## INPUT DATA
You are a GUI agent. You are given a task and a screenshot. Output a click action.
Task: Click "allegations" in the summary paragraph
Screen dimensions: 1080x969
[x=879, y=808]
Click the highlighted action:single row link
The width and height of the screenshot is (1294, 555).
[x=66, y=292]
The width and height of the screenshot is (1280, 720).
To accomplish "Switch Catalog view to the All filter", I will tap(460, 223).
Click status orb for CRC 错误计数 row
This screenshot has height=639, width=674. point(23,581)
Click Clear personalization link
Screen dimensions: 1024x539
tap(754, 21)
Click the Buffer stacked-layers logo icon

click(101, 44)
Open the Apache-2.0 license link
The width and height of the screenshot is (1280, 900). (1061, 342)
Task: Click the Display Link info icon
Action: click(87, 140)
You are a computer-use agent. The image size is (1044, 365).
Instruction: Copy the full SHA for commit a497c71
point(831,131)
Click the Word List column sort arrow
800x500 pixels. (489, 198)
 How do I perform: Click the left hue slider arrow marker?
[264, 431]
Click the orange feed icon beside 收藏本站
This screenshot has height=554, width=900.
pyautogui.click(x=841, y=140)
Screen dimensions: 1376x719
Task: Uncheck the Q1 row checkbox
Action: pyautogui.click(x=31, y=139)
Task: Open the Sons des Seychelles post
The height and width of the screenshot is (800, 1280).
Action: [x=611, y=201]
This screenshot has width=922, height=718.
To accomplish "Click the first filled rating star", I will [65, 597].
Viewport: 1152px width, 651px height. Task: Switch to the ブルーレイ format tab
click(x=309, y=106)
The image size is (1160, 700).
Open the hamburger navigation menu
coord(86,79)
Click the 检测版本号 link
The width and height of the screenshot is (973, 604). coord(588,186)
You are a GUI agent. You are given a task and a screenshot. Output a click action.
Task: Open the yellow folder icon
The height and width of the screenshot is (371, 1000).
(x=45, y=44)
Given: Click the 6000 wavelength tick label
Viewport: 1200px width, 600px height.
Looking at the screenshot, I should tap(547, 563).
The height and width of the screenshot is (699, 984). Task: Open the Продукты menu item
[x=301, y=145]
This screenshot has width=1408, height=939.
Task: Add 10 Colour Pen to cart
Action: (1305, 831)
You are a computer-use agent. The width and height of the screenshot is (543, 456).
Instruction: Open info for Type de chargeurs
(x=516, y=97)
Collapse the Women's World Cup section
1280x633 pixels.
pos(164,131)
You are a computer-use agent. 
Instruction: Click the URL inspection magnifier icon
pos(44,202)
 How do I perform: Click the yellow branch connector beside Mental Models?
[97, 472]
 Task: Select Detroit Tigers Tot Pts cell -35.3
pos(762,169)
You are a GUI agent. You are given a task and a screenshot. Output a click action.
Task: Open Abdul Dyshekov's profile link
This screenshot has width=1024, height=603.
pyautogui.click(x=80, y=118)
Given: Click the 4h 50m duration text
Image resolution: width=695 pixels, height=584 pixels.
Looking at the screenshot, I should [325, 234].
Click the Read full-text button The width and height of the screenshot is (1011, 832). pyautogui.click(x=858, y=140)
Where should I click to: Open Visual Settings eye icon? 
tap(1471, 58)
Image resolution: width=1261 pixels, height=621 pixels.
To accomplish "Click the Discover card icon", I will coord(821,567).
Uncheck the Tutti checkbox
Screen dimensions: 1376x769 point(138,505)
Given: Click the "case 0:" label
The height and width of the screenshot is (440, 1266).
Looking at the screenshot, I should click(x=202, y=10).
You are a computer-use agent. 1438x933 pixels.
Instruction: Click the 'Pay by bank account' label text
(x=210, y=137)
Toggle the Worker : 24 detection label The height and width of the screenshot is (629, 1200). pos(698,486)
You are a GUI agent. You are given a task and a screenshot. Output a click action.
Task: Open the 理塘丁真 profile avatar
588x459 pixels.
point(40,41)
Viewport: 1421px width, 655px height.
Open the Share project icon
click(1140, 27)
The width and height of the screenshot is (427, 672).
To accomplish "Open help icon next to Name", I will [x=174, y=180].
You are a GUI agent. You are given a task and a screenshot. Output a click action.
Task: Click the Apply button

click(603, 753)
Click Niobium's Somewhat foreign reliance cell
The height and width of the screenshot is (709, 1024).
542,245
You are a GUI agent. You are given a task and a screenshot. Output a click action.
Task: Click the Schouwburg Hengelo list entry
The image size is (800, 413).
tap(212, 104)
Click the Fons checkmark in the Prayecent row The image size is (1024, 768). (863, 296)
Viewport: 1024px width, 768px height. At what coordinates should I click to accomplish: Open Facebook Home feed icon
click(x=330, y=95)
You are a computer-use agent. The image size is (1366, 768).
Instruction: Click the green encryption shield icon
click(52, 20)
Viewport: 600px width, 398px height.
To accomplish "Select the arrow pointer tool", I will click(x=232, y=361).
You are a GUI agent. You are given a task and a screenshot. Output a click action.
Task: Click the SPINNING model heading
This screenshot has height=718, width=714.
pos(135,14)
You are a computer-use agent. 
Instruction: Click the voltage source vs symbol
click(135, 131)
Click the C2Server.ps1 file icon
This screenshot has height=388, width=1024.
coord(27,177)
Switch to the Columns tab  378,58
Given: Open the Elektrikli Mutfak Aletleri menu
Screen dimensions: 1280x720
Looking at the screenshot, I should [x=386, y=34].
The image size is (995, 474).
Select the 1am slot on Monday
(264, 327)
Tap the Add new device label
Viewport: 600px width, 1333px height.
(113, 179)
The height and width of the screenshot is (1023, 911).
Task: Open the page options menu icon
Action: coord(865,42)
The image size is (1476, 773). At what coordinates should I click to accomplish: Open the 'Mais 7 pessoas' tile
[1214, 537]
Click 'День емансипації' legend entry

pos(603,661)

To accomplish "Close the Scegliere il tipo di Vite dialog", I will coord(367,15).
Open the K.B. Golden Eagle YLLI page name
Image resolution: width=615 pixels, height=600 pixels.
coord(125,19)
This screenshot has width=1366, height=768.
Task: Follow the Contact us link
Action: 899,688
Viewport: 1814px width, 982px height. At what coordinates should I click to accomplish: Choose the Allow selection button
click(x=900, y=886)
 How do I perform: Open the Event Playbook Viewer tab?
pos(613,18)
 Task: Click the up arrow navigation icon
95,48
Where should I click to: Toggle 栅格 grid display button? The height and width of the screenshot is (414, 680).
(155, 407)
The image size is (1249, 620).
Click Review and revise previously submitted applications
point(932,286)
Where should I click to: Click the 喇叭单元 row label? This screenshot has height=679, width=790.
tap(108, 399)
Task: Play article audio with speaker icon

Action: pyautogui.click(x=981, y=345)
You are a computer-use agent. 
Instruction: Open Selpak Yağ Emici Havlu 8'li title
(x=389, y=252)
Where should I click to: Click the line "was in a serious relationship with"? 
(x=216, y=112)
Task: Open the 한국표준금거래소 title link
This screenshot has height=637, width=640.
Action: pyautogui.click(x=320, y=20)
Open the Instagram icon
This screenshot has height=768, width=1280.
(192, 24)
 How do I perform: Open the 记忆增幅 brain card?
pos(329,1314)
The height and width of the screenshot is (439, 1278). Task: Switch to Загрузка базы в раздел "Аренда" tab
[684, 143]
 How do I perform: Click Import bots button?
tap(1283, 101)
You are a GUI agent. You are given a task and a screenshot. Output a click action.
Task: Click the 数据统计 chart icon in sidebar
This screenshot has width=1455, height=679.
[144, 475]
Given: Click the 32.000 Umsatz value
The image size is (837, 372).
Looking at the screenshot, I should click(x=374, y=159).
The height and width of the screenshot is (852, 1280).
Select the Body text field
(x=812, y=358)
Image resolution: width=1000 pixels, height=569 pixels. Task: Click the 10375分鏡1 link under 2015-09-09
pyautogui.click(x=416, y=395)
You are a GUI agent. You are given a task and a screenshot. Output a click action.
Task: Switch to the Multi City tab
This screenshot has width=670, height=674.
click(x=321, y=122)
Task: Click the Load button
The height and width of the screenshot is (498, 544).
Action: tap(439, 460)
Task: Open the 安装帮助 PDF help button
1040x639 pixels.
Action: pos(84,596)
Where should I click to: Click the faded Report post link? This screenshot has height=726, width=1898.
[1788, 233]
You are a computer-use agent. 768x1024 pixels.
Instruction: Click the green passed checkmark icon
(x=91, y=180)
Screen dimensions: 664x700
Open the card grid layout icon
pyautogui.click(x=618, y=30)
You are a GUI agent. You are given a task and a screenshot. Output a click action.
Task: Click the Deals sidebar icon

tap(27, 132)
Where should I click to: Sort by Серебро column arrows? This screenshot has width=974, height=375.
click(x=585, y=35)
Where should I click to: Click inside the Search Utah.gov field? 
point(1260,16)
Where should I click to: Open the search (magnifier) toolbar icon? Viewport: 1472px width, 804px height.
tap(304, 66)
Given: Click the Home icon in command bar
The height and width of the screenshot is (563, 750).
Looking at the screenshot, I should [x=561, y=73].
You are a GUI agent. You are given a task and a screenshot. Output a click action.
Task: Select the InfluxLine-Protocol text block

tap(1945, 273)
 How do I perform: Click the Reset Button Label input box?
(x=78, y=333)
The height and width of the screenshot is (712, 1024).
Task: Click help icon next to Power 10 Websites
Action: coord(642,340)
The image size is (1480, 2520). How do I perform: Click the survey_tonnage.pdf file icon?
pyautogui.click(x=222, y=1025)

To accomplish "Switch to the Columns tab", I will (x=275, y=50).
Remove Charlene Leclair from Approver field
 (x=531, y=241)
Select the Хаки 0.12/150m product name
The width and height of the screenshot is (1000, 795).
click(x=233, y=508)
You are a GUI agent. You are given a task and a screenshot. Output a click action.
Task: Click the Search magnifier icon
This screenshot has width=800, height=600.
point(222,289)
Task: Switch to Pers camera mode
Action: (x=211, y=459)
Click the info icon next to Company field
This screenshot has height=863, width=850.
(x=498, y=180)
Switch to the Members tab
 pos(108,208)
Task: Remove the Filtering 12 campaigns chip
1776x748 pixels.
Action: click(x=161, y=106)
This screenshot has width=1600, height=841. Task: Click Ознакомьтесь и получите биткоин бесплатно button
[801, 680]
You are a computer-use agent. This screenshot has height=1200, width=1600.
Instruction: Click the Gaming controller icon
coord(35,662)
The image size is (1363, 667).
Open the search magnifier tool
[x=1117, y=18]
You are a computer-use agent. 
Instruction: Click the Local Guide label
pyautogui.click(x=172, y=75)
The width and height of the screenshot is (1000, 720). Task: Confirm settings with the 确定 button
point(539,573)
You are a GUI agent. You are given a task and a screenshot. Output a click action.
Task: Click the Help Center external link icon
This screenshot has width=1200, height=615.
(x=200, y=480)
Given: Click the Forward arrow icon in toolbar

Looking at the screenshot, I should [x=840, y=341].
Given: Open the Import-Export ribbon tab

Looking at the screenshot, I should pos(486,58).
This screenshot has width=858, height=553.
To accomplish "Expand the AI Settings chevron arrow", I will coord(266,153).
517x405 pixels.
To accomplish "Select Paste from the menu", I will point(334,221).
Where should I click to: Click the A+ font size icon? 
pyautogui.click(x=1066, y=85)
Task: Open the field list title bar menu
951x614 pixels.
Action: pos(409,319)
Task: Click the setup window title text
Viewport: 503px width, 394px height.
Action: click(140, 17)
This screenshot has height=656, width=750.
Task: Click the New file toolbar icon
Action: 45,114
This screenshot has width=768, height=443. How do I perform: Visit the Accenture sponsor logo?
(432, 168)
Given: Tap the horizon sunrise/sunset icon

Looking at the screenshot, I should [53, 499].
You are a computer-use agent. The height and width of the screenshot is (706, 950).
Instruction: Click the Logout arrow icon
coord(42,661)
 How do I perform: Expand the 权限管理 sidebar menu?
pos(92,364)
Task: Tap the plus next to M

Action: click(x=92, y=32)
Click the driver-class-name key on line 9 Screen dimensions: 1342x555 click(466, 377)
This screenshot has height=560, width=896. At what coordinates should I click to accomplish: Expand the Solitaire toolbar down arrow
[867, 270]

## TASK TO CARRY OUT
Using the records above, count the lines containing "Columns". Give no words besides the number.

## SOLUTION
2